Concurrency

When to use concurrency

More Concurrency != More Speed

Concurrency != Parallelism

Concurrency is doing a lot of things at once, Parallelism is doing a lot of things at the same time.

Generalizing on that a bit, any producer-consumer problem is a natural fit for 2 goroutines using a channel to pass outputs from the producer to the consumer.

Another good use for concurrency is interacting with multiple input/output sources (disks, network, terminal, etc.). Your program should be able to wake up and do some work whenever a result comes from any of these sources. It is possible to do this with one thread and a system call like poll(2) or select(2). When your thread wakes up, it must figure out which result came in, find where it left off in the relevant task, and pick up from there. That's a lot of code you need to write.

Writing that code is much easier using one goroutine per task. Then the state of that task is captured implicitly in the goroutine, and picking up where it left off is as simple as waking up and running.

Source

Go Concurrency Guide

Scheduler

Every programm gets executed as a process and every process has one or many threads.
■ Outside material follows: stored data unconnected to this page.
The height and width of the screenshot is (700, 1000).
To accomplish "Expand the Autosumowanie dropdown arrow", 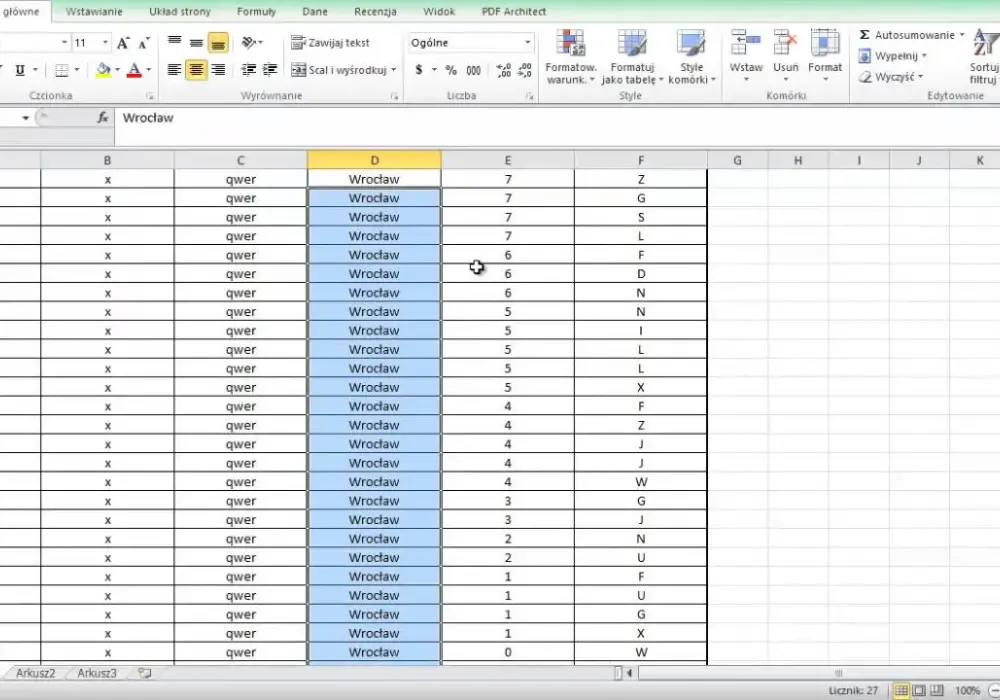I will click(x=962, y=35).
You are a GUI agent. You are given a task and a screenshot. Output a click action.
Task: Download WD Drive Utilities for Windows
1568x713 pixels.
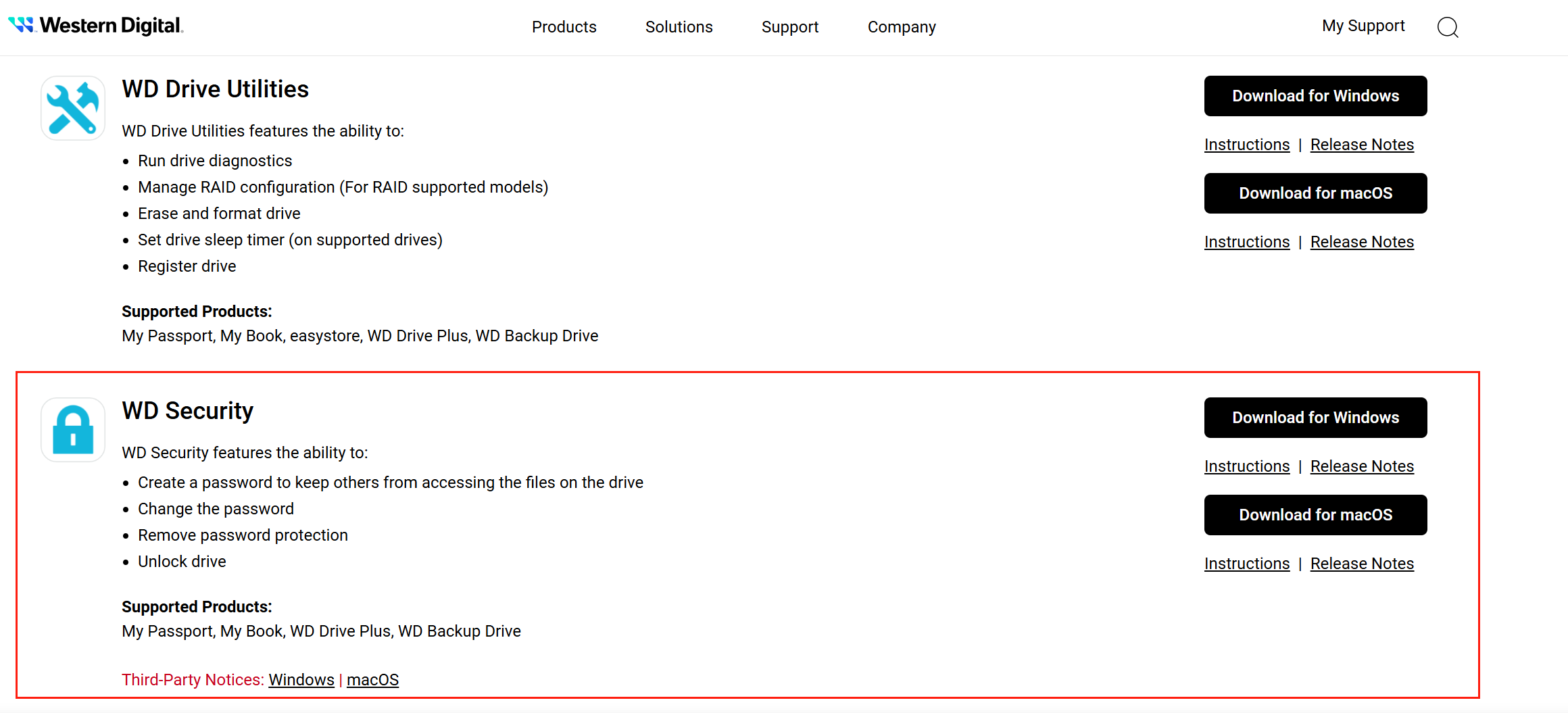tap(1315, 96)
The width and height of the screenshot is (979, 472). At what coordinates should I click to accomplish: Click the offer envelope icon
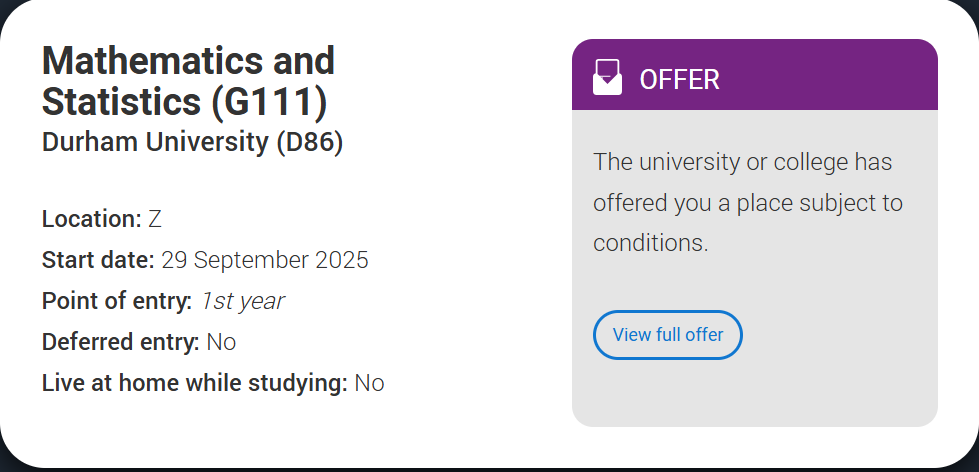(x=607, y=77)
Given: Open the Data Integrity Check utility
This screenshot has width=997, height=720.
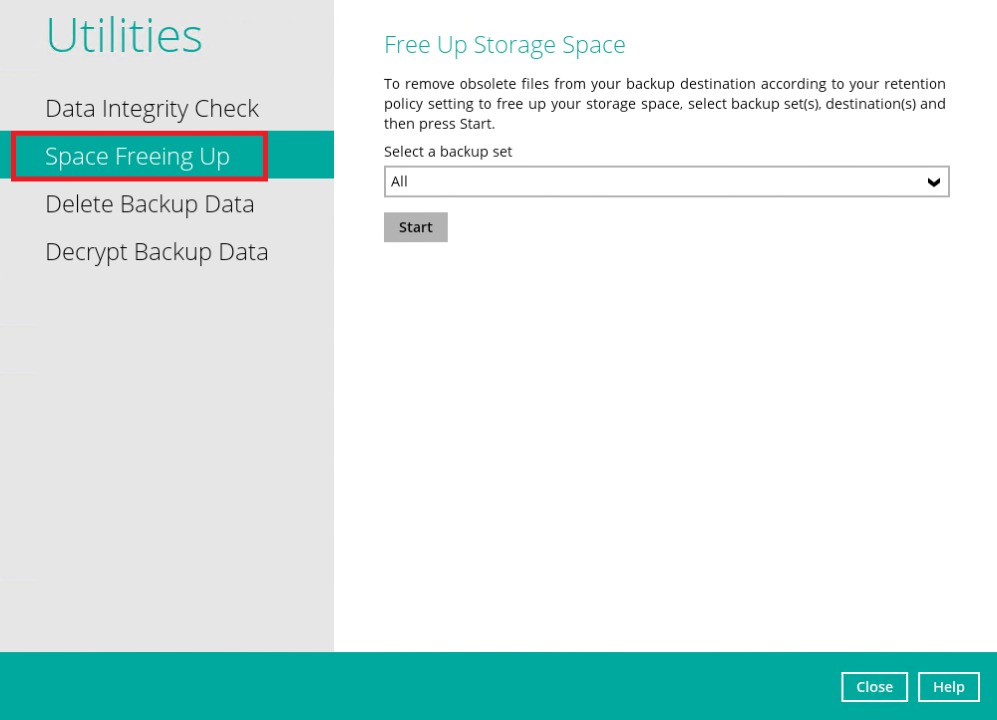Looking at the screenshot, I should point(152,108).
The scheduler of an operating system decides which process (and the threads within a process) gets a specific amount of time to calculate.

Go has it's own scheduler which creates some threads at the start of your Go application. The main function is actually the first Goroutine running in your Go application. Go schedules and assigns Goroutines to the created threads so that the system-overhead can be minimized.

There are some benefits by doing that:

Goroutines are created faster than usual system threads
Goroutines stack sizes are smaller than usual system threads
Switching between Goroutines is faster than switching betweens system threads because it happens within the Go programm (process), avoiding system calls
The Go scheduler can optimize goroutines by themselves, because it's part of the Go process. It can decide to pause and resume a goroutine because it could have a blocking go operation (channel, mutex) or a blocking system call (ntework, IO, garbage collection).

By implementing an own scheduler, this allows to spawn more than ten thousand of simultaneous goroutines. Try so spawn ten thousand system threads, this would result in a mess.

Goroutines

Goroutines are executed by the keyword go before a function invocation. Don't see it as a async/await, it's more a "go and never come back" execution. If you want to return values from your goroutine don't use return, use it with Channels.

func Compute() {
    for i := 0; i < 10_000_000_000; i++ {}
    fmt.Println("Done")
}

func main() {
    fmt.Println("Starting")
    go Compute()
    fmt.Println("After Compute")
}

output:

Starting
After Compute

Channels

Channels are like slices and maps, they are a built-in type and can be created using the make function.

ch := make(chan int)

Channels are referenced, this means that channels are actually pointers. The zero value for channels are nil.

Reading, Writing Channels

The <- operator is used to read or write from channels. If you want to read from a channel, place the operator on the left side; writing on the right side.

val := <- ch // reading
ch <- 3 // writing

Values written to a channel can be read only once. If multiple goroutines try to read from a channel, only one will get the value.

If you pass a channel into a function, indicate if the function will read or write from the channel. By doing this, you tell the compiler to check, if you only read or write to a channel. Usually a function read from one channel and writes into another.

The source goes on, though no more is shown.